ErrorTracker

Revision 12 as of 2011-08-29 21:18:15

Rationale

To help Ubuntu reach a standard of quality similar to competing operating systems, developers should spend less time asking for information on individual bug reports, and more time fixing the bugs that affect users most often.

To determine which bugs those are, we should collect crash and hang reports from as many people as possible, before and after release. This means not requiring people to sign in to any Web site, enter any text, submit hundreds of megabytes of data, receive e-mail, or do anything more complicated than clicking a button. An automated system should then analyze which problems are caused by the same bug. If developers need more information about a particular kind of crash, they should be able to configure the system to automatically retrieve that information when the problem next occurs.

Statistics collected by Microsoft show that a bug reported by their Windows Error Reporting system “is 4.5 to 5.1 times more likely to be fixed than a bug reported directly by a human”, that fixing the right 1 percent of bugs addresses 50 percent of customer issues, and that fixing 20 percent of bugs addresses 80 percent of customer issues.

Prior art

Windows Error Reporting is probably the most advanced crash reporting system. As described in “Debugging in the (very) large: Ten years of implementation and experience” (PDF), it uses progressive data collection, where developers can request more than the “minidump” if necessary to understand particular problems. It also automatically notifies users if a software update fixes their problem. And hardware vendors can see crash reports specific to their hardware.

Mac OS X has a CrashReporter system that submits crash data to Apple. As described in Technical Note TN2123, “There is currently no way for third party developers to access the reports submitted via CrashReporter”.

As a result, some Mac software developers have created their own crash tracking systems, such as Adobe’s and Adium’s.

Mozilla uses Breakpad to collect and submit minidumps on the client side, and Socorro to analyze and present them on the server side. Anyone can access crash data at crash-stats.mozilla.com.

Android uses Google Feedback: http://android-developers.blogspot.com/2010/05/google-feedback-for-android.html

There is a google project for cross platform crashdump capturing.

There is a django project called 'sentry' for web server error analysis (that has a cassandra backend I'm told).

» **WHAT YOU HAVE TO DO**
On the ErrorTracker page, what website lets anyone access Mozilla's crash data? The lines after this point are separate material, unrelated to the ErrorTracker page.

» **DATA SHOWN**
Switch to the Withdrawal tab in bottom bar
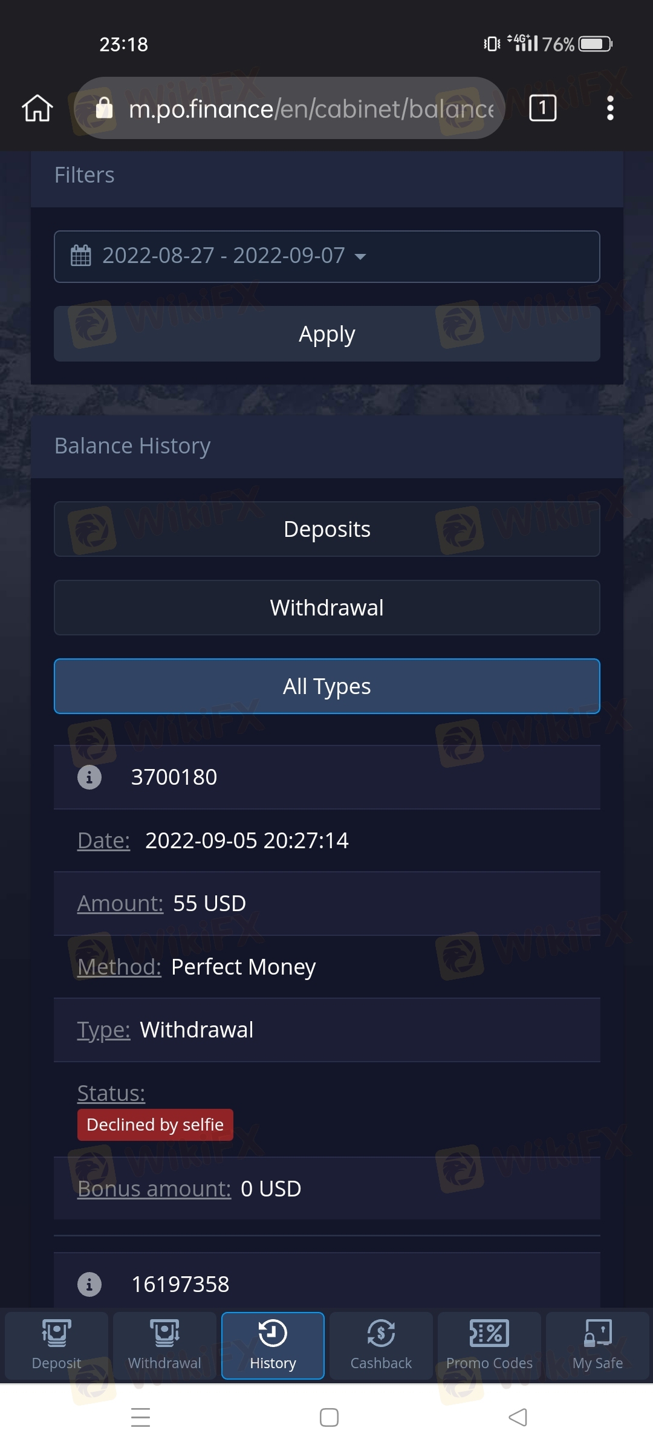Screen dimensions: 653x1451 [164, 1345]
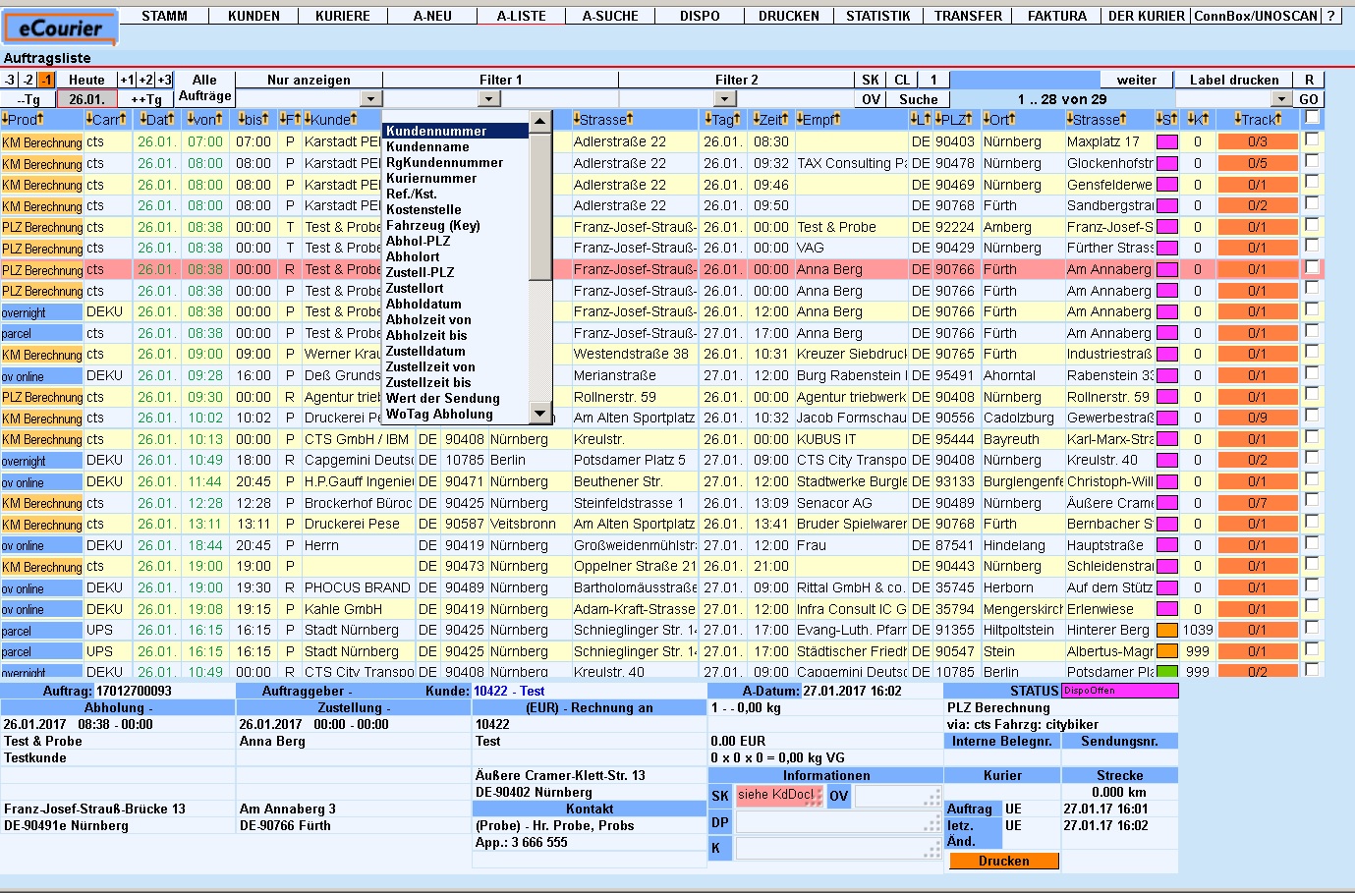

» **ANSWER TO THE TASK**
crash-stats.mozilla.com